To the Editor,
We have read with interest the article “Connection Between the Early Phases of Kidney Disease and the Metabolic Syndrome” recently published in Revista Española de Cardiologia. The authors describe the association of the metabolic syndrome (MS) and early kidney disease (EKD) with carotid intima-media thickening (CIMT).1 Interestingly, although they assessed the relationship between a group of risk factors and the presence of subclinical and early vascular lesions, they did not discuss its actual implications regarding prevention or the treatment of these patients. In fact, it remains to be clarified whether these lesions should be considered to be the 2 diagnostic criteria of the MS; this has already been proposed for C-reactive protein, which, besides presenting higher levels in subjects with the MS, improves risk prediction of cardiovascular disease.2
In addition, EKD and CIMT are 2 disorders that can be stabilized but are only resolved with difficulty, especially when the values are close to normal; the mean glomerular filtration rate was 87mL/min/1.73 m2 and CIMT ranged between 0.6mm and 0.7mm. Moreover, clinical trials that have investigated CIMT regression or changes in EKD have not found a correlation with improved cardiovascular prognosis3, 4 suggesting that they behave as markers of vascular injury rather than as risk factors. In contrast, studies based on the MESYAS (Metabolic Syndrome in Active Subjects) registry have shown that the lipid components of the MS, as measured by the ratio of triglyceride to high-density lipoprotein (HDL), are very specific markers for the presence of other components of the MS5 and, more importantly, one of the major risk factors for myocardial infarction.6 This association has also been described both for the presence of the MS and for the additive effect of its components.7
Finally, the authors considered high blood pressure and diabetes as exclusion criteria in the study,1 when it has been reported that these are 2 of the main factors associated with the presence of the MS in the Spanish workforce.8 Furthermore, they state that they are unaware of the existence of previous data that associate the MS with EKD. Nevertheless, in 2004 and 2005, respectively, data from the NHANES III (National Adult Health Examination Survey) registry9 and the MESYAS registry10 were published regarding this association and coincided regarding the lack of an association between HDL and kidney damage.

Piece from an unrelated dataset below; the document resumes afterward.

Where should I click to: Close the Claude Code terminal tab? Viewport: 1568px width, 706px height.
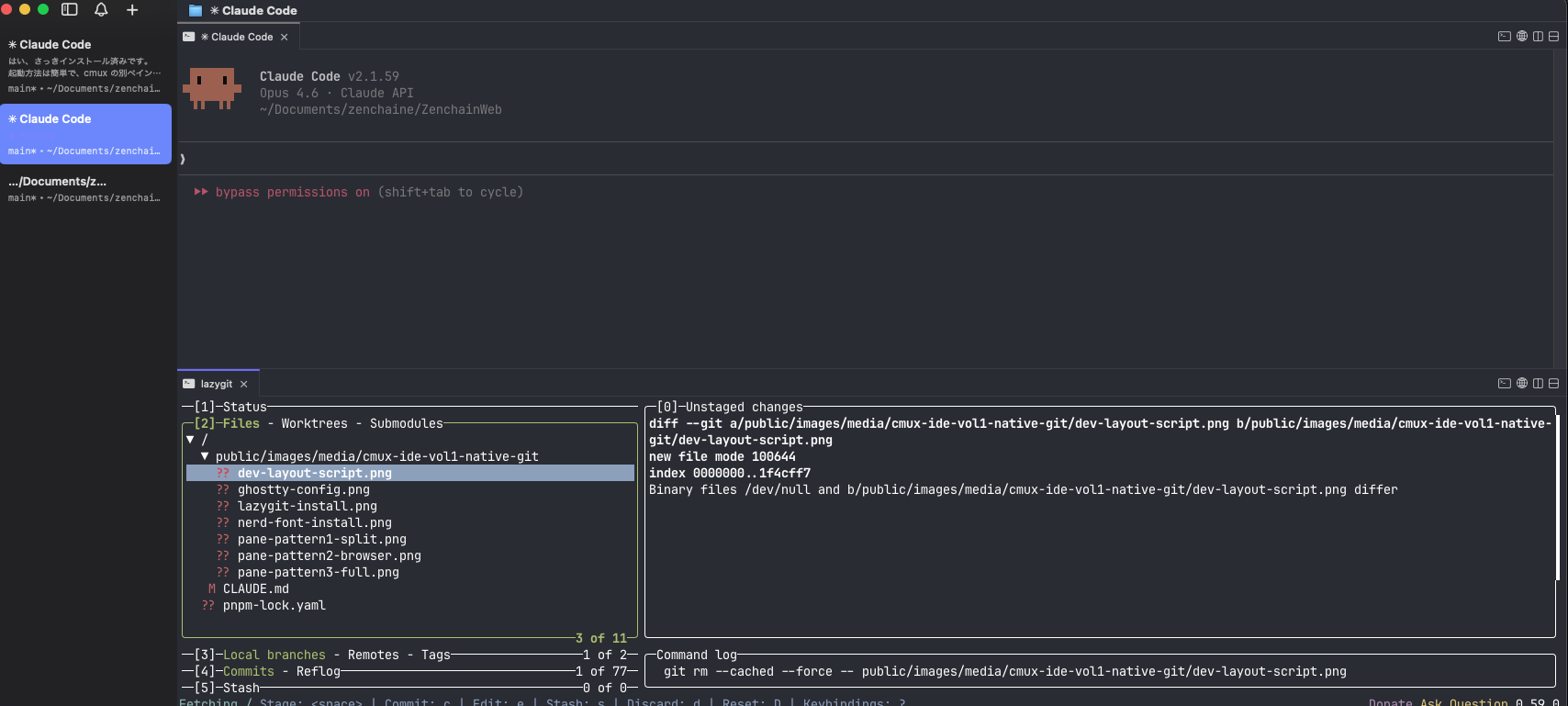(285, 37)

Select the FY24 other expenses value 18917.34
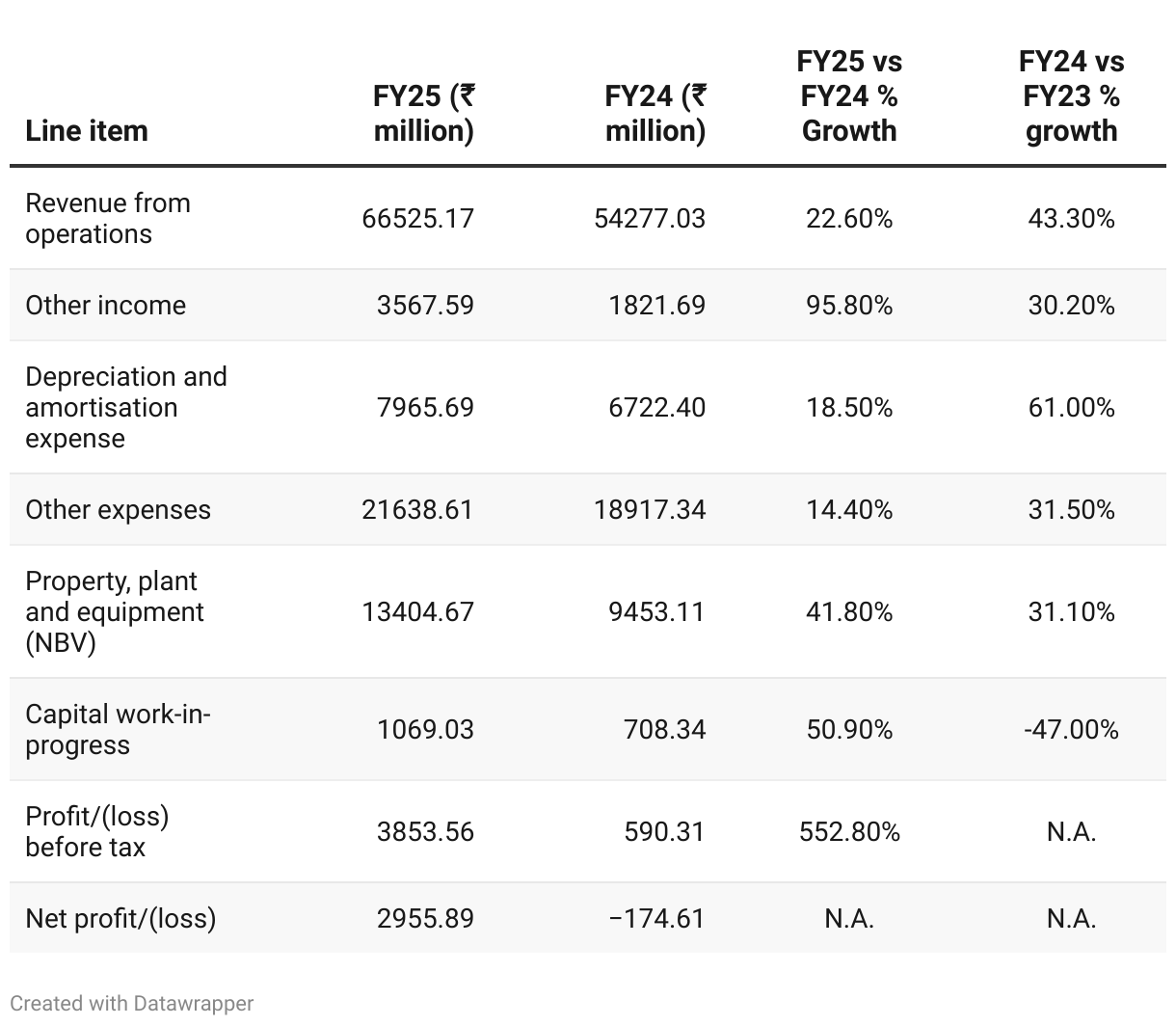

We believe that the authors describe an association with few implications for cardiovascular risk stratification, while the actual implication of the MS in patients with established cardiovascular disease remains to be elucidated. During the last decade, the MS has given rise to great interest due to its relevance in the prevention of diabetes mellitus and cardiovascular disease; however, its relevance in patients with established cardiovascular disease remains undefined and unaccepted.